*** EXCERPT TO READ ***

U.S. Post Office Now Faces $100 Billion in Unfunded Liabilities – GAO
original article written by Net Advisor™
WASHINGTON DC. In 2008, the United States Postal Service (USPS) via the National Association of Letter Carriers, AFL-CIO union said, “USPS is funded entirely by revenues from postage.” Since 2008, USPS went from “self-sufficient” to technically bankrupt in just 4 years (Report).
USPS debt has continued to climb under President Obama’s watch. In 2012, I discussed USPS defaulted on a $5 Billion taxpayer loan and was sitting on $15 Billion in debt. The General Accountability Office (GAO) published an updated report on USPS financials which now show the U.S. Postal Service facing $100 Billion (or currently $99.8 Billion to be more precise) in unfunded liabilities (Chart below – add last line in each column = $99.8 Billion).
“USPS continues to be in a serious financial crisis, with insufficient revenue to cover its expenses and financial obligations as the volume of USPS’s most profitable product, First Class Mail, continues to decline.
At the end of fiscal year 2013, USPS had about $100 billion in unfunded liabilities: $85 billion in unfunded liabilities for benefits, including retiree health, pension, and workers compensation liabilities, and $15 billion in outstanding debt to the U.S. Treasury the statutory limit.”
The GAO further stated that the USPS unfunded liabilities went from 83 percent of USPS revenues in 2007 to now 148 percent of revenues in 2013. Just a little FYI, when costs exceeded revenues one is technically bankrupt. Thus, USPS with unfunded liabilities at 148 percent of revenues is a financial disaster.
- Analysis: USPS Financial Crisis – Our 2013 Report
USPS has most of its current pension liability funded but clearly not enough. USPS also has been funding employee retirement healthcare costs on a “pay-as-you-go” – pay as costs incur each year. The problem is, health care costs have been soaring over the years and will continue to soar under the Affordable Care Act (ACA) or “ObamaCare” according to the non-partisan Congressional Budget Office. The USPS has not prefunded any of its healthcare liability (GAO, P8).
USPS warned that they could default on their healthcare payments back in 2011. So far, USPS defaulted on its healthcare payments in 2012 and 2013 (PDF). In three years, USPS has still not successfully been able to get a hold of their financial house.

*** End of EXCERPT TO READ ***
*** AVAILABLE DATA ***

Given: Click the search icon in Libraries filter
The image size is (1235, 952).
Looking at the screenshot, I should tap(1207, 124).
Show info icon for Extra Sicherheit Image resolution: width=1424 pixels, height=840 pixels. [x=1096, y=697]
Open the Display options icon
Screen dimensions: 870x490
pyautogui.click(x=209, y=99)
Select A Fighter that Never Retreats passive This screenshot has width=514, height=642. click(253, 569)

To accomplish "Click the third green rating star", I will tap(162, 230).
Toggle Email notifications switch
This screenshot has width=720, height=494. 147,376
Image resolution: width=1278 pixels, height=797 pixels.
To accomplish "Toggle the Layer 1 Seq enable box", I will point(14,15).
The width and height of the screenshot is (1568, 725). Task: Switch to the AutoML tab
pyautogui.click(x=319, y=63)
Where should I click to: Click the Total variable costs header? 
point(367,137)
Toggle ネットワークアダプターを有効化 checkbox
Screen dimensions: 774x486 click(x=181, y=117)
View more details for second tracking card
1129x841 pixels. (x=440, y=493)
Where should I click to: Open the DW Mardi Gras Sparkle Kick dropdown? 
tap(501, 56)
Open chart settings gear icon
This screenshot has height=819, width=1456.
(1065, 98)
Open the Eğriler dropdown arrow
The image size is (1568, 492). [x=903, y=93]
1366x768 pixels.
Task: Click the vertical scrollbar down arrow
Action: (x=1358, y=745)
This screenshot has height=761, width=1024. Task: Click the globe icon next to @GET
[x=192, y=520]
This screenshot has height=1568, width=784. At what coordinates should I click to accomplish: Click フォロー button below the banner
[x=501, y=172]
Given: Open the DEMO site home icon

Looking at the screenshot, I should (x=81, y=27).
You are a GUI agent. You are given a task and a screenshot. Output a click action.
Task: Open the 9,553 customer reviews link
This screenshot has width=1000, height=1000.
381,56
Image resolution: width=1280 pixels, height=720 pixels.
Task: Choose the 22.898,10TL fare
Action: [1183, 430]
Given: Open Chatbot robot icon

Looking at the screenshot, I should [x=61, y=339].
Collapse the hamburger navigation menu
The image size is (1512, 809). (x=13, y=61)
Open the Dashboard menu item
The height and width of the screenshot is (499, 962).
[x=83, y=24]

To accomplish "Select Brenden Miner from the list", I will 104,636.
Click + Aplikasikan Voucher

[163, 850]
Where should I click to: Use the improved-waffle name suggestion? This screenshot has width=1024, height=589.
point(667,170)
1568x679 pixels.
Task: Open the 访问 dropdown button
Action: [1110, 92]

*** End of AVAILABLE DATA ***

• ACTIVITY
Reproduce word for word the part of the Postal Service article between "The GAO further" and "liability (GAO, P8).", inclusive.

• REPLY TO THE EXERCISE
The GAO further stated that the USPS unfunded liabilities went from 83 percent of USPS revenues in 2007 to now 148 percent of revenues in 2013. Just a little FYI, when costs exceeded revenues one is technically bankrupt. Thus, USPS with unfunded liabilities at 148 percent of revenues is a financial disaster.
- Analysis: USPS Financial Crisis – Our 2013 Report
USPS has most of its current pension liability funded but clearly not enough. USPS also has been funding employee retirement healthcare costs on a “pay-as-you-go” – pay as costs incur each year. The problem is, health care costs have been soaring over the years and will continue to soar under the Affordable Care Act (ACA) or “ObamaCare” according to the non-partisan Congressional Budget Office. The USPS has not prefunded any of its healthcare liability (GAO, P8).